**Description of the task:**
Among the lines below, count those with the word "will". Answer with the number only.

**Source material:**
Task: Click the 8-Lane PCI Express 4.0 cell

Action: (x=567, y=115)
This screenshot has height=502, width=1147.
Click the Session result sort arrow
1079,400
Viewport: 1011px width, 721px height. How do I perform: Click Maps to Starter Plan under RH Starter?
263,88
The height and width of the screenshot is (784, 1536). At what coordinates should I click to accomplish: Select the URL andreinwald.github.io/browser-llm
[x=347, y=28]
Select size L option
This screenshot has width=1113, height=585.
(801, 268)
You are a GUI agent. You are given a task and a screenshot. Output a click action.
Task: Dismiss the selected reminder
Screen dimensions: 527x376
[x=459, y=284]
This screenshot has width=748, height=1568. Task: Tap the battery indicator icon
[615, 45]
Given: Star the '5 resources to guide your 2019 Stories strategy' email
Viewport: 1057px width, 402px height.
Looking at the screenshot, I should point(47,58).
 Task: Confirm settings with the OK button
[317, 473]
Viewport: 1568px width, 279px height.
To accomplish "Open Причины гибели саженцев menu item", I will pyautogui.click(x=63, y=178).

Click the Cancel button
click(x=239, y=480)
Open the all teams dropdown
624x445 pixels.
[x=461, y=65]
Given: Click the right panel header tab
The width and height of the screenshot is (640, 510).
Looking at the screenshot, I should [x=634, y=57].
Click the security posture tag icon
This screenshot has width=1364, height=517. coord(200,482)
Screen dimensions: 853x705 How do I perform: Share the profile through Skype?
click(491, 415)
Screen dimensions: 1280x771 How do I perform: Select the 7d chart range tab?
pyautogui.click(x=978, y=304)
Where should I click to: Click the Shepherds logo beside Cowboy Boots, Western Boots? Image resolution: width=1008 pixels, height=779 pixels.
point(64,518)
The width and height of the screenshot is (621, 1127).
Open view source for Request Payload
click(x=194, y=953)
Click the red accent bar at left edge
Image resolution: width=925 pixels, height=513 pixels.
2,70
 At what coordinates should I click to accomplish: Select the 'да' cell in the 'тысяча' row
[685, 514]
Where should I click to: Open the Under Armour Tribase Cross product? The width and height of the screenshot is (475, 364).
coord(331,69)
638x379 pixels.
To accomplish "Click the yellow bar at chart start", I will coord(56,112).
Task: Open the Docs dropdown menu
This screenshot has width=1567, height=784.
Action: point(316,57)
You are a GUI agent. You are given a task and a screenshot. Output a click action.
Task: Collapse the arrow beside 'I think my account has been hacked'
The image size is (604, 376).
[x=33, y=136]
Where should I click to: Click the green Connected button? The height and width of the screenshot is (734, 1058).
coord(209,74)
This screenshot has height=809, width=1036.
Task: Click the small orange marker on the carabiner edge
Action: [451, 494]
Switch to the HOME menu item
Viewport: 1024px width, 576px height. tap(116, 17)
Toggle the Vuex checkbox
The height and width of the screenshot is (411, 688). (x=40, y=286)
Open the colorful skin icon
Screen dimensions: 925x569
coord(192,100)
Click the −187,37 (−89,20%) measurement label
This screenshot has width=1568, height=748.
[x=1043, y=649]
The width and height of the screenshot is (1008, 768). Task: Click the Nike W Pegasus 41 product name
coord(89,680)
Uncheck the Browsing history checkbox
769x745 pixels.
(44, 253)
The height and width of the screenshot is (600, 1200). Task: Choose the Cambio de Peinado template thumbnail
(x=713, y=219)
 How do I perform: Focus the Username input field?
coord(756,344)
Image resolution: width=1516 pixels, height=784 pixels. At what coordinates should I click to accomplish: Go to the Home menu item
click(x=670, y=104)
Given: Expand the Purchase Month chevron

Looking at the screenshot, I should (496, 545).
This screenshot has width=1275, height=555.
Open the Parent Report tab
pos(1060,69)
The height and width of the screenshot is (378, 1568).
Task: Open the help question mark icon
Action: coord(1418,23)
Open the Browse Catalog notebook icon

**Solution to the exercise:**
2